Originally published at That Travel Blog

Since writing my first blog post about popular culture, money and its blinding effect on the search for happiness. I have quit my 9-to-5 job in London, sold most of my possessions and set up an online business from the beaches of Portugal. My living costs have halved and my working hours have halved, I’m enjoying the freedom of a perpetual working-holiday.

I am the master of my own destiny, without the pressures of the rat race and the empty promise of “good career progression and development opportunities”.

I'm choosing to chase happiness, instead of money.

From the figure on our bank balance, to the amount of followers we have on social media. It has become the norm to base our happiness around our egos, monetary gain or the attainment of titles and things.

Money can present us with opportunities to be happy but sometimes our priorities are led astray by appropriated desires and distractions from our hyper-advertised-reality.

Forget about wanting more because by wanting more, you get less. Working longer hours to attain stuff you don’t necessarily need and you won’t have the time to enjoy.

Why not have less stuff and do more? Happiness doesn’t come in a shopping bag, it comes from the memories you create and experience.

Our generation of 20-somethings is squandering our happiness in the name of consumerism, we need to expand beyond our materialistic comforts and seek new adventures. We need to stop wasting our hard earned cash and invest it into bettering our lives.

We are encouraged not to take risks, but instead to strive for the safest option available to us. With the cautionary tales of homelessness and despair, we are guided towards a reliable and ‘secure’ future, outlined by the elders of society who have wrapped us in a reassuring shelter from the risks and perils of stepping outside the overbearing arms of Western civilisation.
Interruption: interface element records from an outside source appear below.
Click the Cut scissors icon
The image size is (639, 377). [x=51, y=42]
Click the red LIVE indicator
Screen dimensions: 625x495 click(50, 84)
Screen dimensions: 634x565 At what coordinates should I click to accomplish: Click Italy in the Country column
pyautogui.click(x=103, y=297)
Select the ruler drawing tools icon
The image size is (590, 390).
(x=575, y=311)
But to find true happiness, you have to travel outside your comfort zone.

Quit your job, move abroad, take risks, make mistakes. You will never be as young as you are now. I urge you not to take the safe route in the hope that in 20 years time you will have built a future for yourself and a future for your prospective families. The truth is, no matter how safe you live your life, the universe can turn it upside-down in an instant.

In the words of Jim Carrey in his commencement address to Maharishi University whilst explaining the life choices of his late father;

“you can fail at what you don’t want. So you might as well take a chance on doing what you love.”

We need to listen less to the authoritative figures in our lives who warn us into safety. Or to the mass media which tells us what to aspire to, what to be afraid of and what to desire, because all they are doing is inadvertently telling us to give up our true identities. They are turning us into statistics, amongst the millions of other humans who have given up their humanity for a life of 9–5 desk jobs, expensive nothings and weekend thrills.

Quote by Seth Godin, via http://positivelifetips.com/

Instead, we need to seek happiness above all else. Understand what we truly desire and prioritise our actions to turn our dreams into our reality.

The problem with Western culture is people are forever trying to fill their lives with things in order to be happy, but the fact is, it’s the moments we experience that truly make us smile.